→ DATA RECORDS:
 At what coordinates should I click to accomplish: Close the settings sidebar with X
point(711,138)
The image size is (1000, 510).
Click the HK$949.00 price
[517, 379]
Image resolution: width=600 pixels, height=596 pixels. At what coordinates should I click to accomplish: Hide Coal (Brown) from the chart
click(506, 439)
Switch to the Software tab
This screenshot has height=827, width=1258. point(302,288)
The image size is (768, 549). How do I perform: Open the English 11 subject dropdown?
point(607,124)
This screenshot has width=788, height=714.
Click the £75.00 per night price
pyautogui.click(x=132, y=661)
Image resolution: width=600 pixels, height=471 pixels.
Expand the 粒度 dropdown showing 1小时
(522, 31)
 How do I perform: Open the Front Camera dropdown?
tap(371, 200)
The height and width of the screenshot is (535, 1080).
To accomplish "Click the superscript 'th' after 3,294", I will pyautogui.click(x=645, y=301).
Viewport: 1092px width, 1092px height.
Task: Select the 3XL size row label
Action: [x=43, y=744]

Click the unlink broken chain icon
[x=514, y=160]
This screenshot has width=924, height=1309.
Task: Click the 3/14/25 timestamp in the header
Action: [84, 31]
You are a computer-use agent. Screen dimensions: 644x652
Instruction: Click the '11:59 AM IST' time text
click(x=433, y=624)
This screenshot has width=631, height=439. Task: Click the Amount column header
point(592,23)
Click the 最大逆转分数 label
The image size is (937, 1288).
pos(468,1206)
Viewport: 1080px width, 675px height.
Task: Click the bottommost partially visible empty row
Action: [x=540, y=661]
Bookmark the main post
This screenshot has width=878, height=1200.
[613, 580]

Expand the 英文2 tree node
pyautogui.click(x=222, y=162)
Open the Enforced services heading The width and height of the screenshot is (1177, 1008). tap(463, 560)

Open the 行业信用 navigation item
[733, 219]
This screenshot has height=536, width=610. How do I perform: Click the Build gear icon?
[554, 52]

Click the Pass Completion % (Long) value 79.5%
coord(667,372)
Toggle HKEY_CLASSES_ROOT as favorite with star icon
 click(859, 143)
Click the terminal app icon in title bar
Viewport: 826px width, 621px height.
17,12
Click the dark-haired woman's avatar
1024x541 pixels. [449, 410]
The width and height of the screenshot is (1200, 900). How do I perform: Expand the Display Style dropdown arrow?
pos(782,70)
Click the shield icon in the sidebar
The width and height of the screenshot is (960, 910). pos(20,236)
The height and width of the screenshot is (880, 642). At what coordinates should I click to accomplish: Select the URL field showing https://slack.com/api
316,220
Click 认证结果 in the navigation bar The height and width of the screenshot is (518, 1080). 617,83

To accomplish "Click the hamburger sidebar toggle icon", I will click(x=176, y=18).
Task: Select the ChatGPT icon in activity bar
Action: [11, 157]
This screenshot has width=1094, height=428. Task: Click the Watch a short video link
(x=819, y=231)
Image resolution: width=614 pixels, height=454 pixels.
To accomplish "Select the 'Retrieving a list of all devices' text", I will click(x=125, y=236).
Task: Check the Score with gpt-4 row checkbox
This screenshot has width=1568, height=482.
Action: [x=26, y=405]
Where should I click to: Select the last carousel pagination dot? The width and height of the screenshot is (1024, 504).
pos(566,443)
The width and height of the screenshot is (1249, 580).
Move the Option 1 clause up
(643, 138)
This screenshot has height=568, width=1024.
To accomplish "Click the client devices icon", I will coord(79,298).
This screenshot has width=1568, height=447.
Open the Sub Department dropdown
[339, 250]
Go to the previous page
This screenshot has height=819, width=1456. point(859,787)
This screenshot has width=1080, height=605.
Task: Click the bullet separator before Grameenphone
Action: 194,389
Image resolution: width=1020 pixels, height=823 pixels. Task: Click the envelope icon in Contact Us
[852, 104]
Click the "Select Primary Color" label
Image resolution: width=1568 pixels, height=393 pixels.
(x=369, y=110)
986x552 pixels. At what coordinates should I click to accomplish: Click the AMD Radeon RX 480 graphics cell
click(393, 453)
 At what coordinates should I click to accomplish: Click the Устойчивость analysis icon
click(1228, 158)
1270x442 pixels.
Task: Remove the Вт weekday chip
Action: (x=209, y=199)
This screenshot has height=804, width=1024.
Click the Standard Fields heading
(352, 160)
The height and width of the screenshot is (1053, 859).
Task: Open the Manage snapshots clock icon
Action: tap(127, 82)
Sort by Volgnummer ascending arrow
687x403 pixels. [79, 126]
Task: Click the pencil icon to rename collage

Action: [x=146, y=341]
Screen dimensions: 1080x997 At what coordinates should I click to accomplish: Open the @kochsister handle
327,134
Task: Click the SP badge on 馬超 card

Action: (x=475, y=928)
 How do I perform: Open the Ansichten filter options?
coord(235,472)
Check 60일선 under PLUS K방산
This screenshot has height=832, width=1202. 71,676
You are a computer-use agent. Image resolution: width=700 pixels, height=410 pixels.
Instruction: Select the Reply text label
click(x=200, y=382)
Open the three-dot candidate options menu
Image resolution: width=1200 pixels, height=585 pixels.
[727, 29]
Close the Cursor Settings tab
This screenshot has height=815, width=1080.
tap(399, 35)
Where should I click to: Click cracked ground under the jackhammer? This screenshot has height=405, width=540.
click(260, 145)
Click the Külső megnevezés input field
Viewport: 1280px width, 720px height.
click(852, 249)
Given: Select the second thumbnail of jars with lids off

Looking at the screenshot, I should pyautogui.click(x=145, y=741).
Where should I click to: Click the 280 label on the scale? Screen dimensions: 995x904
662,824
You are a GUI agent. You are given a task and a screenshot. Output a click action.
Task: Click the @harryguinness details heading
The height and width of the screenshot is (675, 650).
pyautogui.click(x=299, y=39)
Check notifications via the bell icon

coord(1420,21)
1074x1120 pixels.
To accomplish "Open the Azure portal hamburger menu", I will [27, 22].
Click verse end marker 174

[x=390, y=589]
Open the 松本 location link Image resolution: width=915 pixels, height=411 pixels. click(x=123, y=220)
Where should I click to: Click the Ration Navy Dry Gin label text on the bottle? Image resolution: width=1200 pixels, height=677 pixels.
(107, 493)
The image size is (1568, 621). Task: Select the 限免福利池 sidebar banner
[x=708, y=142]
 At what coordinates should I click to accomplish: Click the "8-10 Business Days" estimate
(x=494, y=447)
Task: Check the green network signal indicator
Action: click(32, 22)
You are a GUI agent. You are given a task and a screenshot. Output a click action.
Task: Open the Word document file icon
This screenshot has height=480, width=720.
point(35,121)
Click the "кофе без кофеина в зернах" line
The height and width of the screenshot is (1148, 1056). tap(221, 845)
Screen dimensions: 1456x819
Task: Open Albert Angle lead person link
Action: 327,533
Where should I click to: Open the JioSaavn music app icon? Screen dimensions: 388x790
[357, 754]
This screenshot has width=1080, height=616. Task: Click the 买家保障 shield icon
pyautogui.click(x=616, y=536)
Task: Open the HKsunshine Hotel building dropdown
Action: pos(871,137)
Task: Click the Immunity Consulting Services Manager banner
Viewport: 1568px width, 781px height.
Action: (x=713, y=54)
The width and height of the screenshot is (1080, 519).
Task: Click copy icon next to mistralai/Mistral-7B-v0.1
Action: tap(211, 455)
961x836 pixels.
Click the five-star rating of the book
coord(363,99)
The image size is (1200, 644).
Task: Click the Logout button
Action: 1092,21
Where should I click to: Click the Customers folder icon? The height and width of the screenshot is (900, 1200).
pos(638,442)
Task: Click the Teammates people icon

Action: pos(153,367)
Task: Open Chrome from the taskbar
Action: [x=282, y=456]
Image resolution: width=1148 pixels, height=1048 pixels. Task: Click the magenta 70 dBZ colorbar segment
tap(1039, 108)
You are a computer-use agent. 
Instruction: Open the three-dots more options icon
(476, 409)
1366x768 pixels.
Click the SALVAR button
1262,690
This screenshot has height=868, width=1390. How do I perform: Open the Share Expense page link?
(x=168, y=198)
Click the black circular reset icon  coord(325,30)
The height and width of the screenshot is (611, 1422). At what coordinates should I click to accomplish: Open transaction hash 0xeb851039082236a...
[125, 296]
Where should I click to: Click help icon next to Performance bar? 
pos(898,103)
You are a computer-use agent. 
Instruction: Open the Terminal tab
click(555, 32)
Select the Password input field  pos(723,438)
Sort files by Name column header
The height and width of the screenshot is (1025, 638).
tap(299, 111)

→ TASK PROMPT:
Your answer should consist of each line above in which "computer" appears.

→ OUTPUT OF THE TASK:
You are a computer-use agent. Screen dimensions: 644x652
You are a computer-use agent. Image resolution: width=700 pixels, height=410 pixels.
You are a computer-use agent. 
You are a computer-use agent. 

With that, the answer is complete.